OK, here's the theory of the day. (It's my blog, and I'll theorize if I want to.) I think some people are born with a vulnerability for mental illness entwisted into their DNA, but if they are nurtured in a home which is loving and supportive, they may just escape the horror and turn into artists or opera singers or Steven Spielberg. But here's the problem. If you're born with a genetic predisposition, it's likely that those around you (especially your parents) also have this predisposition, which may be manifested in its full-blown form. So how do they know how to love and nurture an unusually sensitive, emotionally vulnerable child?
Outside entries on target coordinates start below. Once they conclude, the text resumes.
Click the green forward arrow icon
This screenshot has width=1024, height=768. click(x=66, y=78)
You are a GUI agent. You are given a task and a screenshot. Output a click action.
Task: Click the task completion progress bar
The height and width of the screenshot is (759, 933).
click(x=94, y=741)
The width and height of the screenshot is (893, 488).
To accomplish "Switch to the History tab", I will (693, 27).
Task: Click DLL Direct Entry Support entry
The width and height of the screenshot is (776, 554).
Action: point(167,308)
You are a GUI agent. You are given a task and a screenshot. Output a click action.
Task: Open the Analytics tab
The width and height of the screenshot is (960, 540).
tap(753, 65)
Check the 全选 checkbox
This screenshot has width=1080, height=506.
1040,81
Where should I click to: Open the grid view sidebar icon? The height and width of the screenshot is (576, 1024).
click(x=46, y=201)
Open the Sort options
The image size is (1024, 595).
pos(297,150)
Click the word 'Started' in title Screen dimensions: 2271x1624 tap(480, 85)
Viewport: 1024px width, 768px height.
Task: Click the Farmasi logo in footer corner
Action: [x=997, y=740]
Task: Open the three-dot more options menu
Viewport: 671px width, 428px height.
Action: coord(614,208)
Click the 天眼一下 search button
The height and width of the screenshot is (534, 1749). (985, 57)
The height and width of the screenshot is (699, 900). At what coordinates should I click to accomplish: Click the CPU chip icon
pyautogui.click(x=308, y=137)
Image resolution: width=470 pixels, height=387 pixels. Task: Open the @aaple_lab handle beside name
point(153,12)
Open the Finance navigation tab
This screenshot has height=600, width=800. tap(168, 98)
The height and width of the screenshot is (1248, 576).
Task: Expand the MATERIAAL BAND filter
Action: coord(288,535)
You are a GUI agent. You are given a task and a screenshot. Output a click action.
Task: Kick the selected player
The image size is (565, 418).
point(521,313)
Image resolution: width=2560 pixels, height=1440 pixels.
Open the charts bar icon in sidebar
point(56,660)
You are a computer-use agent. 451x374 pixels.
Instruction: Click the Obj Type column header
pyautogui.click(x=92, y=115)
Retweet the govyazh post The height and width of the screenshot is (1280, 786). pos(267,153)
Will they have the psychological supplies, when their illness already takes up so much space that it's more like a space-and-a-half?


Mental illness is so hated, dreaded, and abhorred in this culture that it spawns considerable self-hatred in those who endure it. This doesn't help in treatment, because it leads to some pretty powerful self-defeating behaviour. Often, addictions and other compulsive behaviours get tangled into the mix, making recovery difficult, if not impossible. I'm not blaming the victim here, just stating something that somehow never gets stated. Like Janet begging for shock treatments, a person with mental illness can be her own worst enemy. To get better, significantly better, you simply have to get on your own side.

I am tired now. This post is probably not very well-organized, but it's not an essay, just some thoughts, thoughts deeply distilled over many, many years. This is a monster topic for me, because it affected me so dramatically 20 years ago. Where are all the women who told their hair-raising stories in The Courage to Heal? Whither the survivors? What are their lives like today?


I can't say. I can only put one foot in front of the other.